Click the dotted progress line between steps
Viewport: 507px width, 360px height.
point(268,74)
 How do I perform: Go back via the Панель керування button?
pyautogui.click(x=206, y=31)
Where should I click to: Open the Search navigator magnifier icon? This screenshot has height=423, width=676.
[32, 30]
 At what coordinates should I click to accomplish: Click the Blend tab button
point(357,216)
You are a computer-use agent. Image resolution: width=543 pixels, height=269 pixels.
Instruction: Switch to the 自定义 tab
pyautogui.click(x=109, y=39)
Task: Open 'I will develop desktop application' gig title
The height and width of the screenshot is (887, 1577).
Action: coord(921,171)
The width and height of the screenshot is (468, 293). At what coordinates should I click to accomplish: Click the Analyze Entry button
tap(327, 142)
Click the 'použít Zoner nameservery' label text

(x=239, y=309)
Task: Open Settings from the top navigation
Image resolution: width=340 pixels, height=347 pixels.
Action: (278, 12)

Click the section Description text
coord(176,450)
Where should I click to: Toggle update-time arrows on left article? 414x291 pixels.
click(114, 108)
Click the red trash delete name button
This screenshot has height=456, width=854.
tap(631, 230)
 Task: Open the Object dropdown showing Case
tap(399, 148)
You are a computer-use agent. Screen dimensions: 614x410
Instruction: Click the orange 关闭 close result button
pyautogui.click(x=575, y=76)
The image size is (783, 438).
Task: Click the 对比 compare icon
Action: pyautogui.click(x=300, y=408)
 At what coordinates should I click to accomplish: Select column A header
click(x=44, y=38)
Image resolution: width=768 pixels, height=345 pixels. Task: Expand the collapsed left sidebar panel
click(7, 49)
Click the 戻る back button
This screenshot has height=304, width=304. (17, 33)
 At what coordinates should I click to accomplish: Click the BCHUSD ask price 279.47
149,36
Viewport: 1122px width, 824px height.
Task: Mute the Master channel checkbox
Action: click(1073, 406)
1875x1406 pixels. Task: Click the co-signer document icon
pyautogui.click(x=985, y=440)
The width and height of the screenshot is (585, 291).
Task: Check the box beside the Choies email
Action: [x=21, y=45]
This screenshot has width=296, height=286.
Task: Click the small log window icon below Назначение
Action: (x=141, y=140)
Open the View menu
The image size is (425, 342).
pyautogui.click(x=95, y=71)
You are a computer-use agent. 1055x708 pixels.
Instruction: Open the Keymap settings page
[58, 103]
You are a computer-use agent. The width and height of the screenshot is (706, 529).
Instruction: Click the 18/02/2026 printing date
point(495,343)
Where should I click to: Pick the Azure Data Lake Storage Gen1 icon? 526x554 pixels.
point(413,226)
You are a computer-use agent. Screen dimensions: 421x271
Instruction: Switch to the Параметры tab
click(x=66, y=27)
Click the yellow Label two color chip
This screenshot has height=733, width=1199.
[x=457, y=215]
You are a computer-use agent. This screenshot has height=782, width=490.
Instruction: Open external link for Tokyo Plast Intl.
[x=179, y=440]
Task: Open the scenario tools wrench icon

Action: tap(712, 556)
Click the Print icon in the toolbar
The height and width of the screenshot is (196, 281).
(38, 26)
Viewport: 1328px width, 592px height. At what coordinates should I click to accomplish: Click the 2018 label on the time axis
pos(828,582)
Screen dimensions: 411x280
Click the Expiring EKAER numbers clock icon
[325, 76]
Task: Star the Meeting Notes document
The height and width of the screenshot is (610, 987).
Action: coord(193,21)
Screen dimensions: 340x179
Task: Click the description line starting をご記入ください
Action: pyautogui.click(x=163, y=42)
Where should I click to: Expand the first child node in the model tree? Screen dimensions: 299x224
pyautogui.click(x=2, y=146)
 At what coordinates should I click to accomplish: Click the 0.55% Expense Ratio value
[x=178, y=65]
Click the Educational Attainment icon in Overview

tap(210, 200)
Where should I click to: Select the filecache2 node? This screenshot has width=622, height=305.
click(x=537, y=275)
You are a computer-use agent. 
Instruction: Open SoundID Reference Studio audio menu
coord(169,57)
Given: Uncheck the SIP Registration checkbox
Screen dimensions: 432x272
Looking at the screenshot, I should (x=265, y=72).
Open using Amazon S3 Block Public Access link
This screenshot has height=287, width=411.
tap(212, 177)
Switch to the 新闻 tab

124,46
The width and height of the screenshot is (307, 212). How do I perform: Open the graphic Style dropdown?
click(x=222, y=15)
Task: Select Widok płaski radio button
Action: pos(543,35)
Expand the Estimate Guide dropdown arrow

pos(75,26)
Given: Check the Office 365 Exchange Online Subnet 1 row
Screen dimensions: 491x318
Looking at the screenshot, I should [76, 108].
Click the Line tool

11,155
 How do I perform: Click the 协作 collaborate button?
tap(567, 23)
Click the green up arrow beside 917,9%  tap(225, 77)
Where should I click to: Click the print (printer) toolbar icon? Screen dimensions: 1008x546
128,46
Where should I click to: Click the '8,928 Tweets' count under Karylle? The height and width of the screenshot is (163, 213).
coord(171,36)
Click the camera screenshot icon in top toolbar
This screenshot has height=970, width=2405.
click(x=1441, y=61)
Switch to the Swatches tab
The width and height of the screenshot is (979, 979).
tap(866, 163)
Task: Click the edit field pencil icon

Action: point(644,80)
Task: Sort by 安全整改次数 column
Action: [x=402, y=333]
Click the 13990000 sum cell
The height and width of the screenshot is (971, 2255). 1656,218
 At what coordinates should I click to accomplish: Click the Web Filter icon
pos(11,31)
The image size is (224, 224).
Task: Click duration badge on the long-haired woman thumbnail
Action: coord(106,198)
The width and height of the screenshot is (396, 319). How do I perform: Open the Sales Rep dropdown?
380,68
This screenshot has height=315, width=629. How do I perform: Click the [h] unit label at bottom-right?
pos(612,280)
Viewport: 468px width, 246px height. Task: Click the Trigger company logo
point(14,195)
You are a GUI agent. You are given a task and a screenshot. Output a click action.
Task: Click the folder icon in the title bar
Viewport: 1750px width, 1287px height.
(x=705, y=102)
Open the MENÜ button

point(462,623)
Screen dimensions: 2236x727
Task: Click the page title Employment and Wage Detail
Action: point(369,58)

:::

* WHAT YOU ARE ASKED TO DO
Please filter the entries for the word "agent" and copy the lines that have it.

* WRITTEN ANSWER
You are a computer-use agent. Image resolution: width=543 pixels, height=269 pixels.
You are a computer-use agent. Screen dimensions: 614x410
You are a computer-use agent. 1055x708 pixels.
You are a computer-use agent. The width and height of the screenshot is (706, 529).
You are a computer-use agent. Screen dimensions: 421x271
You are a computer-use agent. This screenshot has height=782, width=490.
You are a computer-use agent. 
You are a GUI agent. You are given a task and a screenshot. Output a click action.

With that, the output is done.